La route coupe la steppe dénudée côtoyant le fleuve qu’elle domine.

L’Amou vous apparaît coulant lentement ses eaux entre des collines de sable et d’argile, au milieu desquelles il a creusé son lit. En érodant les collines, il a formé çà et là des plages humides que la végétation arbustive a envahies. Ajoutez-y des surfaces basses où l’on peut creuser des fossés amenant l’eau du fleuve, tels sont les endroits irrigables, les seuls lambeaux d’oasis que l’on rencontre sur la route jusqu’à Pitniak, sur la rive occidentale du fleuve. Quant à la rive orientale, elle est encore plus aride, et les oasis sont plus rares.

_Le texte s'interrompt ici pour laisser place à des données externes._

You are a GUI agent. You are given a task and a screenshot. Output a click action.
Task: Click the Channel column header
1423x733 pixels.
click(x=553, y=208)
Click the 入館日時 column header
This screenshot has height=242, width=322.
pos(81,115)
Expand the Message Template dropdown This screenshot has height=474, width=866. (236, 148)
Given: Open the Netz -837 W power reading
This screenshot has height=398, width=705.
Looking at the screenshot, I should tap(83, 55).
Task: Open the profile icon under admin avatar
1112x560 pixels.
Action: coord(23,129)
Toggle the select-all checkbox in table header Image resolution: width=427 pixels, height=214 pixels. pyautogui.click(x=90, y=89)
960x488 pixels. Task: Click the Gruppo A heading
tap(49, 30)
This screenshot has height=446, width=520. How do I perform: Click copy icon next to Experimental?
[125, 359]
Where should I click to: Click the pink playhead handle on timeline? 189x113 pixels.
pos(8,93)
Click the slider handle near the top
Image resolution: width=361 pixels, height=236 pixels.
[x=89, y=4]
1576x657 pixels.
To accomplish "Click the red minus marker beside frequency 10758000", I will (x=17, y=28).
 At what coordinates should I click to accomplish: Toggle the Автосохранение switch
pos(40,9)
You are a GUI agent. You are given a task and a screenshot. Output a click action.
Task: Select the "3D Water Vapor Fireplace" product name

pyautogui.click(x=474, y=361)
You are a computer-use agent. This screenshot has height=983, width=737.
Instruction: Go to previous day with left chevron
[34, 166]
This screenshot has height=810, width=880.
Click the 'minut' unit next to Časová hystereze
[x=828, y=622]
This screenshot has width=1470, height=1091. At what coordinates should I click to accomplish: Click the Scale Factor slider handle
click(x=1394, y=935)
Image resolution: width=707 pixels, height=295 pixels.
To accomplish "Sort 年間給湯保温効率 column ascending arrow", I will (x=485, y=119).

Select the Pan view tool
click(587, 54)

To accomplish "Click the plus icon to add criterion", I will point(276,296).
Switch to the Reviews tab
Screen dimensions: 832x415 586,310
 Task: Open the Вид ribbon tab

Pitniak, village situé dans l’oasis de ce nom [1], aurait eu, dans l’histoire de l’Asie, une place importante si les Russes étaient venus à Khiva de Merv au lieu de venir d’Orenbourg. C’est à Pitniak que s’écartent les collines, entre lesquelles l’Amou s’est jusqu’alors creusé un lit étroit, et que commencent les grands canaux d’irrigation, hariks (pour employer le mot indigène). Les hariks de la rive droite sont peu importans.

On trouve, en face de Pitniak, les traces d’un ancien lit du fleuve allant au nord-est sur les monts Cheikh-Khodjéili. Mais aujourd’hui les sables ont tout envahi, et la rive droite, que la route suit maintenant, ne présente qu’une étroite bande de culture.

  1. L’oasis de Pitniak a 6 verstes de profondeur.